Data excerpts
▼▼▼
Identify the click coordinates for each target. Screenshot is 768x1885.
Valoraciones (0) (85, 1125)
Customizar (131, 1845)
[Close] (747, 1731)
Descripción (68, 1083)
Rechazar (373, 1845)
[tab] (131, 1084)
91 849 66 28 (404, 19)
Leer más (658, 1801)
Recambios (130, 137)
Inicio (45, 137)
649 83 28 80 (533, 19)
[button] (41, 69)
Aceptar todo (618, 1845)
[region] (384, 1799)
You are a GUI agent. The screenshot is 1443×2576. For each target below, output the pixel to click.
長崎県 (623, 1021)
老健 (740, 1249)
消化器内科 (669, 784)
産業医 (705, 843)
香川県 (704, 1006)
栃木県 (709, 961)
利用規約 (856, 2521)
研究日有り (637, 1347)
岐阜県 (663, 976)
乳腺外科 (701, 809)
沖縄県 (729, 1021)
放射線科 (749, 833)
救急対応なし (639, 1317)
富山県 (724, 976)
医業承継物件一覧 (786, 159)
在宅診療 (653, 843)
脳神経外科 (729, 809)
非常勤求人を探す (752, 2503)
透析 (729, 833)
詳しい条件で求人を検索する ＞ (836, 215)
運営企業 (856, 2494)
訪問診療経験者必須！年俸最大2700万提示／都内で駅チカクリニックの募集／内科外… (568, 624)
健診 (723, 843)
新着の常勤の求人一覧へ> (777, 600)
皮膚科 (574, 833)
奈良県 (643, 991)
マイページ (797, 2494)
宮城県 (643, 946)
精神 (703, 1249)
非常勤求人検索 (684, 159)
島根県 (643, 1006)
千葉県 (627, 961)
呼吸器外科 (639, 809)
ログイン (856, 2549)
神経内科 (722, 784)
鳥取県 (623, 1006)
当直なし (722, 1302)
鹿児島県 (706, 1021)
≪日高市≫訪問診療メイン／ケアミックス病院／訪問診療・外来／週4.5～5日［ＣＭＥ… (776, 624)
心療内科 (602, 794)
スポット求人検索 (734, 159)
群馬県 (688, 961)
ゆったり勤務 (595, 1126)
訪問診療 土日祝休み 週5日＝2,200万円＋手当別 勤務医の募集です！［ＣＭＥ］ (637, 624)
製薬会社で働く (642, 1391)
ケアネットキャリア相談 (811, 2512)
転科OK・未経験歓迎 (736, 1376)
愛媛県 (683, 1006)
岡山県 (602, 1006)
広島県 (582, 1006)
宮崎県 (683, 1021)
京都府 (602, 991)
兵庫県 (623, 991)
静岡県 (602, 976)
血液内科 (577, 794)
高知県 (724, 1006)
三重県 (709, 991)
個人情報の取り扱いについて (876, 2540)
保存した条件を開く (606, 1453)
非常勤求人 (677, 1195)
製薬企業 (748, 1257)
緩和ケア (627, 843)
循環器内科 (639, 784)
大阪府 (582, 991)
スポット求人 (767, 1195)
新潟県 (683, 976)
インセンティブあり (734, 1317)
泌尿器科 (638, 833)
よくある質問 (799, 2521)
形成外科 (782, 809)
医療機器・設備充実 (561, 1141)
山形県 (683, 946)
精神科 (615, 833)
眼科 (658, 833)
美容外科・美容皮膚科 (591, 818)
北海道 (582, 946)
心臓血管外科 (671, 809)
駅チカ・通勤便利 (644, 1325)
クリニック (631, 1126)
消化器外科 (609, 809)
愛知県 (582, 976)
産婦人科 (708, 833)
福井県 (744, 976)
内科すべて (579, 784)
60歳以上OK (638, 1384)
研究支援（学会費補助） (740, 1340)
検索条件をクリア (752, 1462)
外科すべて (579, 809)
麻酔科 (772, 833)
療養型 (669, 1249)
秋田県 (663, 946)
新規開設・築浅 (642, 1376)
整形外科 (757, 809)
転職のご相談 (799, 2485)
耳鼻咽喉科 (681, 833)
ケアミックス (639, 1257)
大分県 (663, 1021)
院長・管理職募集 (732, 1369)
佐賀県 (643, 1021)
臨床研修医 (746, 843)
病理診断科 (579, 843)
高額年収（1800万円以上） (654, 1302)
▲▲▲
TASK DETAILS: Wherever the string "each" occurs in the entries, copy that whole line.

TASK SOLUTION:
Identify the click coordinates for each target. Screenshot is 768x1885.
You are a GUI agent. The screenshot is 1443×2576. For each target below, output the pixel to click.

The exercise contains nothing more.